April 19, 2007
By JOHN FLOWERS
BRANDON — A vicious Nor’easter blew through southern Addison County like a freight train on Sunday evening and early Monday morning, leaving more than 3,200 area households and businesses — and the entire town of Brandon — without power for more than two days.
Central Vermont Public Service Corp. (CVPS) crews were still working feverishly on Tuesday morning to repair the Walnut Street substation that helps power all of Brandon.
Wind gusts reported in excess of 70 miles per hour in Rutland, along with wet snow, toppled scores of trees onto power lines and other electric utility infrastructure throughout Rutland County and into southern Addison County. Dozens of roads — including Route 7 — were rendered impassable for long stretches, until they were liberated by chainsaw wielding workers and volunteers.
“The widespread damage here rivals some of the worst in our (77-year) history,” said CVPS spokeswoman Christine Rivers. “We have never seen as much widespread damage in Rutland County.”
The bad news reached its apex on Monday afternoon, when CVPS reported 50,000 customers without power throughout Vermont. Gov. James Douglas and Vermont Agency of Transportation Secretary Neale Lunderville spent Monday surveying the extensive damage in Rutland County. Douglas on Tuesday issued an executive order declaring a state of emergency for all counties of Vermont. The order allows the state to expedite the arrival of utility crews from other states and Canadian provinces to assist with restoring power. It will also form the basis for an application for federal disaster relief funding.

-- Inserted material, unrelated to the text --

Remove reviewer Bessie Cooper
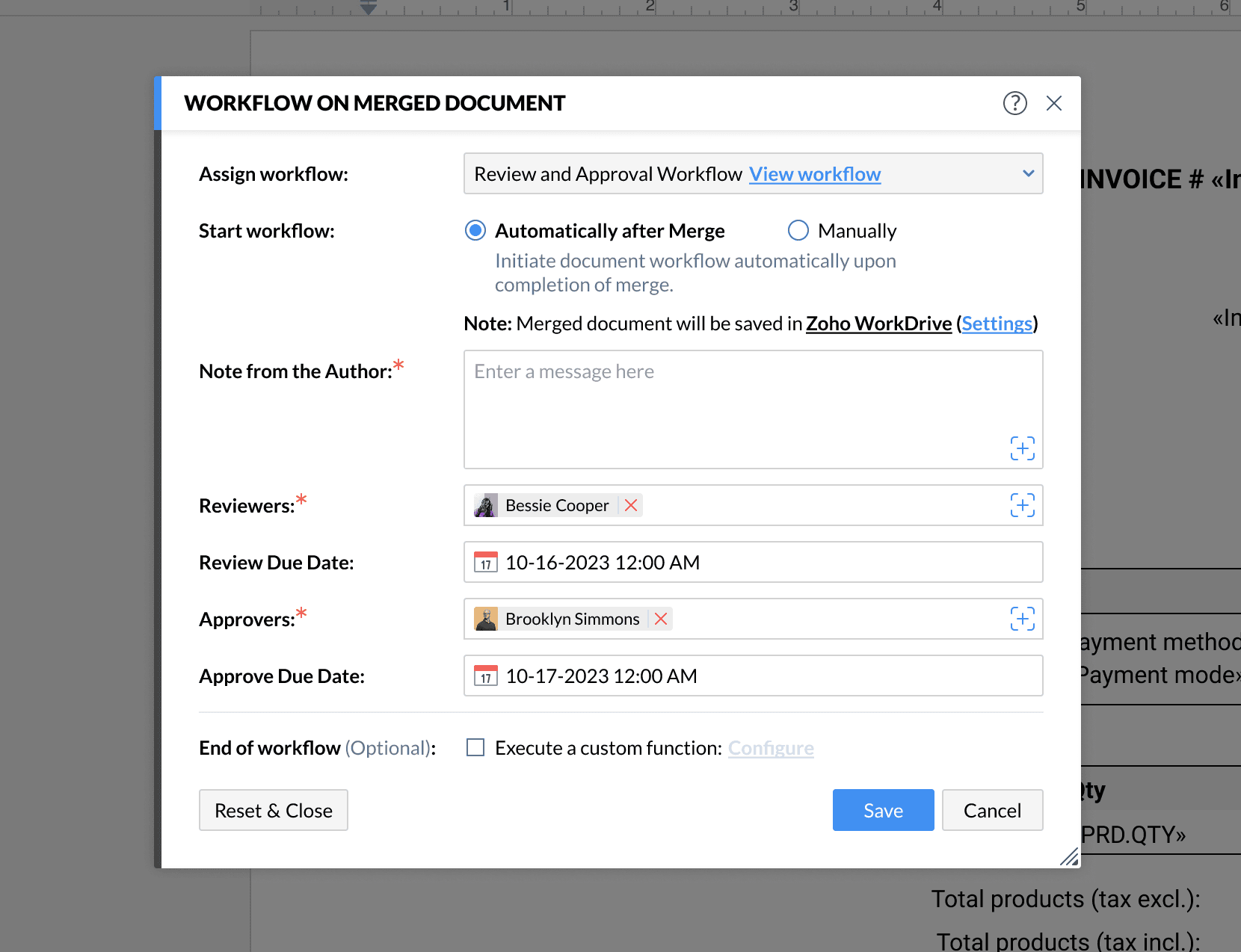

As violent as it was, the storm did not claim any lives and has been linked to only one significant injury. Brandon Fire Chief Bob Kilpeck said high winds blew a tree onto the cab of a tractor-trailer truck that had been traveling along Route 7 on Monday. The incident left the driver bruised, but OK.
Property damage was still being assessed as the Addison Independent went to press, but it’s clear that many homeowners will be filing insurance claims. Trees, large branches and other debris crashed through the roofs of several homes during the height of the storm.
“I’ve never seen the trees down that we’ve got down here,” Kilpeck said. “My house is surrounded by downed trees.”
Ironically, Kilpeck lives near the Walnut Street substation, which has been receiving a lot of attention from CVPS road crews. As of Tuesday, CVPS had received help from 30 outside work crews, with the promise of another 30 from Ontario, Canada, who were expected to be on the job Thursday morning.
“They will be here to help us until (the work) is done,” Rivers said.
And it’s clear there remains a lot of work to do.
Tuesday saw the following area communities still had customers without power: Brandon, Goshen, Salisbury, Leicester, Lincoln, Cornwall, Middlebury and Ripton. Leicester and Ripton had 550 customers and 300 customers without power, respectively. (While power was out for a few homes in Middlebury, the high winds, for the most part, stayed south of the shiretown, though were also present in the mountain towns of Ripton and Lincoln. Bristol received several inches of snow, but no high winds.)
“We are predicting it may be Wednesday (April 18) or Thursday (April 19) before we have everyone back on” with power, Rivers said.
Those without power sought refuge at various Red Cross and municipal shelters, such as the one set up at the Brandon Fire Department headquarters on Route 7. Kilpeck said around a half-dozen citizens — mostly elderly and/or ill — spent Monday night at the station. The station shelter can accommodate up to 25 people.
“If we have any people with medical issues, we can forward them to the hospital in Rutland,” Kilpeck said.
The past few days have been cold, but apparently not cold enough to send many people to shelters.
“My gut feeling tells me that people tried to ride it out at home, hoping they would have power (Tuesday) morning,” Kilpeck said.
That didn’t happen, however. The darkened downtown Brandon was eerily inactive. Bank patrons found their ATM cards useless, while motorists couldn’t fill up at local gas pumps due to the lack of electricity. As a result, many consumers headed north, to Middlebury.
“It was a little hectic,” Middlebury Beef Supply manager Anita Larocque said of Monday’s onslaught of customers. “But we took care of them as fast as we could.”
Larocque said the store fielded numerous calls from Rutland County-area residents who asked if the store had electricity, gas and deli items.
“It kept us pretty busy all day long,” Larocque said.
The lack of electricity made for some interesting times on Tuesday in Salisbury, where there was an Australian ballot vote on a proposed public highway ordinance (see related story).
“The first voters voted by candlelight,” said Town Clerk Anne Dittami, noting power did not return to Salisbury village until 10:30 a.m.
Dittami said the northern end of the lake sustained the most damage from the storm, especially sections of West Salisbury Road and West Shore Road.
“For a long time, a tree was blocking West Shore Road, Dittami said. “Electrical lines were down all over the place.”